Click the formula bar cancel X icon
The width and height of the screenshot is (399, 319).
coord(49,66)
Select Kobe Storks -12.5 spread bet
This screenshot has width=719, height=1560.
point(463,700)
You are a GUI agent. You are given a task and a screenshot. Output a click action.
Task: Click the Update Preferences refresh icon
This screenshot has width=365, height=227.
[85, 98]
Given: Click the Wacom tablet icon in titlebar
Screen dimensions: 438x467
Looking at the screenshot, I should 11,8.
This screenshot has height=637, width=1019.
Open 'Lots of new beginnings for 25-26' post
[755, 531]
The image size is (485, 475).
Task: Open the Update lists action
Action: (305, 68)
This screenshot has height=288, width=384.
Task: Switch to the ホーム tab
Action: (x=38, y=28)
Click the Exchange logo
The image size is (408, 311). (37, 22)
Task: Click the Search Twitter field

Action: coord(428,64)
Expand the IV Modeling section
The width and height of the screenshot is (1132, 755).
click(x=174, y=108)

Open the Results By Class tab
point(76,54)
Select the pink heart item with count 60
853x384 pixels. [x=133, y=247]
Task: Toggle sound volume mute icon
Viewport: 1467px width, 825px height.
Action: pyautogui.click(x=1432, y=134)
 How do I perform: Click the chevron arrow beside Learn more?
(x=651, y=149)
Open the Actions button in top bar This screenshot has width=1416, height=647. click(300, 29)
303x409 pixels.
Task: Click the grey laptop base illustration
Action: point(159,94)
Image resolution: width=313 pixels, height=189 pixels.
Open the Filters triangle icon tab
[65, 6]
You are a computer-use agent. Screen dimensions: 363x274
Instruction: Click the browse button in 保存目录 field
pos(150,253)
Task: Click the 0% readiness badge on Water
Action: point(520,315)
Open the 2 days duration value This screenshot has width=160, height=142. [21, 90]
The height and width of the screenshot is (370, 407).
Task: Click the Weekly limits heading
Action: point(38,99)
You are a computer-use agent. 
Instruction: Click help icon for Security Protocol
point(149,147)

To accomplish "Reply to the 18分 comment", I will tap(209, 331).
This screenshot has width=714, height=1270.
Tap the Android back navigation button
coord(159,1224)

→ **TASK OBJECTIVE**:
What should be returned is the run of lines from the first line of the material through the line containing "Task: Click the Update", exact and inclusive, and nothing else.

→ **TASK RESULT**:
Click the formula bar cancel X icon
The width and height of the screenshot is (399, 319).
coord(49,66)
Select Kobe Storks -12.5 spread bet
This screenshot has width=719, height=1560.
point(463,700)
You are a GUI agent. You are given a task and a screenshot. Output a click action.
Task: Click the Update Preferences refresh icon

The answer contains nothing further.